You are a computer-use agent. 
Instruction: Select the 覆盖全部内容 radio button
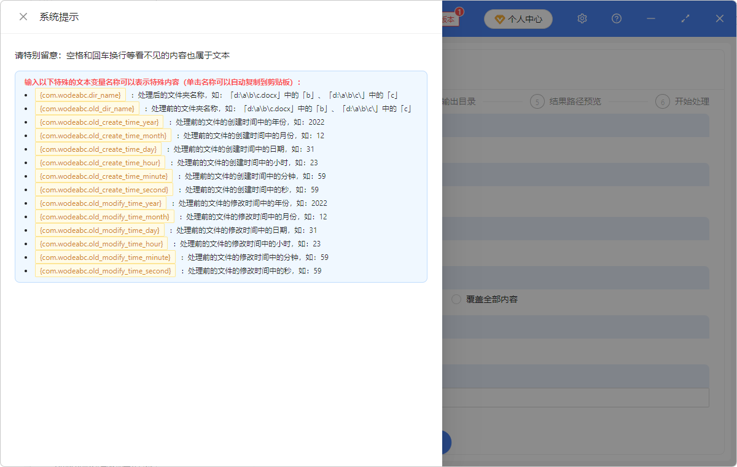(x=455, y=299)
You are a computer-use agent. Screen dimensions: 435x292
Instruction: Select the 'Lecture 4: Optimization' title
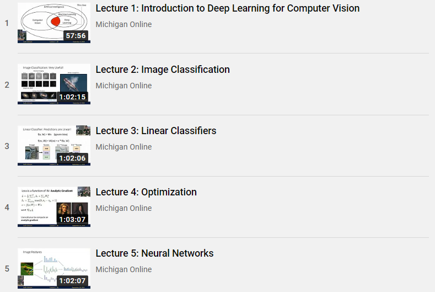tap(146, 192)
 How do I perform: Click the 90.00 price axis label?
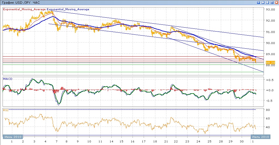[270, 43]
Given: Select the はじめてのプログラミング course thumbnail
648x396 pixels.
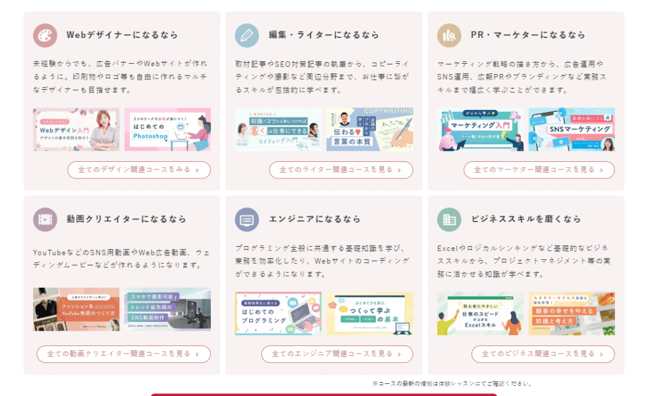Looking at the screenshot, I should click(x=278, y=314).
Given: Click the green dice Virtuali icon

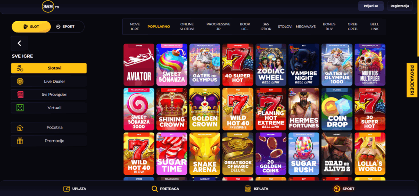Looking at the screenshot, I should tap(20, 108).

■ ■ ■ ■

▸ Task item:
Across the material, report every line that has the word "computer".

▸ Reply to the task:
You are a computer-use agent. 
You are a computer-use agent. Screen dimensions: 435x292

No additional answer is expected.